Per il 75° anniversario dalla nascita della Repubblica Italiana, i Giardini pubblici hanno ospitato il concerto della Banda di Cesena. Dopo la sospensione dello scorso anno di tutti gli eventi in presenza a causa dell’emergenza sanitaria, questo pomeriggio è stato riproposto alla cittadinanza il tradizionale appuntamento musicale introdotto dai saluti e dall’intervento del sindaco Enzo Lattuca.

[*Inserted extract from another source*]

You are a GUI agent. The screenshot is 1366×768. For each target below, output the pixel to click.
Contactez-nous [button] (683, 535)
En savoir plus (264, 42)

A seguire, la banda musicale “Città di Cesena” – diretta dal Maestro Jader Abbondanza – ha eseguito: Jubilant marcia, Italiana in Algeri ouverture (G. Rossini), La vita è bella (N. Piovani), American Graffiti (N. Iwai), C’era una volta in America (E. Morricone), The Clown’s (N. Rota), De André for band, Kleine Ungarische rapsodia (A. Bosendorfer). Sia in apertura che in chiusura sarà inoltre è stato eseguito l’Inno di Mameli. Che ha suonato davanti a 200 posti a sedere tutti occupati e ad altrettanti cesenati ad ascoltare fuori dall’area transennata.

“Non vi nego l’emozione di poterci finalmente ritrovare – ha spiegato Lattuca nel suo intervento – È passato quasi un anno e mezzo dall’ultima celebrazione pubblica che ci ha visti tutti insieme, dal vivo, come comunità. Sono molto contento che la prima ricorrenza che possiamo tornare a celebrare oggi, a Cesena, sia la Festa della Repubblica, una festa che ci ricorda quali sono le fondamenta della nostra comunità e del nostro vivere insieme, che trovano espressione nella Costituzione”.

La scelta dei cesenati per la Repubblica fu una scelta chiara e netta: votò il 95% dei 41mila aventi diritto, e ben il 91,29% si espresse a favore della Repubblica. “Un risultato senza eguali in tutta Italia, credo anche frutto del costo altissimo che i nostri nonni e i nostri padri dovettero pagare per arrivare a quel momento: vent’anni di dittatura, una guerra mondiale e la guerra di Liberazione”.